All entries must be given again exactly as written.
☆ ☆ ☆ ☆ ☆ ☆ ☆
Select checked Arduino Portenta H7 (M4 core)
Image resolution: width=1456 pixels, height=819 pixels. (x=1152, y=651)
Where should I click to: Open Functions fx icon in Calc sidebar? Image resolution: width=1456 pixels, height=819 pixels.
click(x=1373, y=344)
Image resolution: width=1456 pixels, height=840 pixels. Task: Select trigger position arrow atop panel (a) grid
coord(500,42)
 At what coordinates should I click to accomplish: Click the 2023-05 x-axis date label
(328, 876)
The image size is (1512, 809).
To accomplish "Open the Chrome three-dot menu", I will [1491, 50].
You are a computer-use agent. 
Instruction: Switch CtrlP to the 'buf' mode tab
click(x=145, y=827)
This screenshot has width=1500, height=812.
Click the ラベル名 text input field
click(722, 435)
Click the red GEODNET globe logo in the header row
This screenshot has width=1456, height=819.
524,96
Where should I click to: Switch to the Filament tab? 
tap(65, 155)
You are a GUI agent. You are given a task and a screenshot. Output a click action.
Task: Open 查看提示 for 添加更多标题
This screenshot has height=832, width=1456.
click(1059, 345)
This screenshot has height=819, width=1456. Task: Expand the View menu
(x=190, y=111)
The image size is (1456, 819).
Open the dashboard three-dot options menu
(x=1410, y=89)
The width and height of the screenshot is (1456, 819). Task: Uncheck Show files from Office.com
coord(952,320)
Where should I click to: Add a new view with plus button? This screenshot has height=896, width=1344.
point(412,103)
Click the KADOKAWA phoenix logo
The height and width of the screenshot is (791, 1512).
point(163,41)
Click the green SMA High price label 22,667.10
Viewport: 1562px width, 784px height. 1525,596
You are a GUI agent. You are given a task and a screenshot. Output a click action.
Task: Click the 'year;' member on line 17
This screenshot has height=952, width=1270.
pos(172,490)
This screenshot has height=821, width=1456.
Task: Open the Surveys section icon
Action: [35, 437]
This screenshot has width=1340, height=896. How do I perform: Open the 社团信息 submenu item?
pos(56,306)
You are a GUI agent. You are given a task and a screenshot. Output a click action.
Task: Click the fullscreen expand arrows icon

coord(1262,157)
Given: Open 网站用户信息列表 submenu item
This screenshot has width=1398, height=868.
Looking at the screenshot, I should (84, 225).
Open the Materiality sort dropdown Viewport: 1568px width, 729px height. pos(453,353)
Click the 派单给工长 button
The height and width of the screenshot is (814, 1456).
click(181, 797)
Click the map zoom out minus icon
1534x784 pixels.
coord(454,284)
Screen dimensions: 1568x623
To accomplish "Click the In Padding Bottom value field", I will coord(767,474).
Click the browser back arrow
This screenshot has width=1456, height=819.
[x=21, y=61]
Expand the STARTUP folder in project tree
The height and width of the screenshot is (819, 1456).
☆ ☆ ☆ ☆ ☆ ☆ ☆
> [OUTPUT]
Select checked Arduino Portenta H7 (M4 core)
Image resolution: width=1456 pixels, height=819 pixels. (x=1152, y=651)
Where should I click to: Open Functions fx icon in Calc sidebar? Image resolution: width=1456 pixels, height=819 pixels.
click(x=1373, y=344)
Image resolution: width=1456 pixels, height=840 pixels. Task: Select trigger position arrow atop panel (a) grid
coord(500,42)
 At what coordinates should I click to accomplish: Click the 2023-05 x-axis date label
(328, 876)
The image size is (1512, 809).
To accomplish "Open the Chrome three-dot menu", I will [1491, 50].
You are a computer-use agent. 
Instruction: Switch CtrlP to the 'buf' mode tab
click(x=145, y=827)
This screenshot has width=1500, height=812.
Click the ラベル名 text input field
click(722, 435)
Click the red GEODNET globe logo in the header row
This screenshot has width=1456, height=819.
524,96
Where should I click to: Switch to the Filament tab? 
tap(65, 155)
You are a GUI agent. You are given a task and a screenshot. Output a click action.
Task: Open 查看提示 for 添加更多标题
This screenshot has height=832, width=1456.
click(1059, 345)
This screenshot has height=819, width=1456. Task: Expand the View menu
(x=190, y=111)
The image size is (1456, 819).
Open the dashboard three-dot options menu
(x=1410, y=89)
The width and height of the screenshot is (1456, 819). Task: Uncheck Show files from Office.com
coord(952,320)
Where should I click to: Add a new view with plus button? This screenshot has height=896, width=1344.
point(412,103)
Click the KADOKAWA phoenix logo
The height and width of the screenshot is (791, 1512).
point(163,41)
Click the green SMA High price label 22,667.10
Viewport: 1562px width, 784px height. 1525,596
You are a GUI agent. You are given a task and a screenshot. Output a click action.
Task: Click the 'year;' member on line 17
This screenshot has height=952, width=1270.
pos(172,490)
This screenshot has height=821, width=1456.
Task: Open the Surveys section icon
Action: [35, 437]
This screenshot has width=1340, height=896. How do I perform: Open the 社团信息 submenu item?
pos(56,306)
You are a GUI agent. You are given a task and a screenshot. Output a click action.
Task: Click the fullscreen expand arrows icon

coord(1262,157)
Given: Open 网站用户信息列表 submenu item
This screenshot has width=1398, height=868.
Looking at the screenshot, I should (84, 225).
Open the Materiality sort dropdown Viewport: 1568px width, 729px height. pos(453,353)
Click the 派单给工长 button
The height and width of the screenshot is (814, 1456).
click(181, 797)
Click the map zoom out minus icon
1534x784 pixels.
coord(454,284)
Screen dimensions: 1568x623
To accomplish "Click the In Padding Bottom value field", I will coord(767,474).
Click the browser back arrow
This screenshot has width=1456, height=819.
[x=21, y=61]
Expand the STARTUP folder in project tree
The height and width of the screenshot is (819, 1456).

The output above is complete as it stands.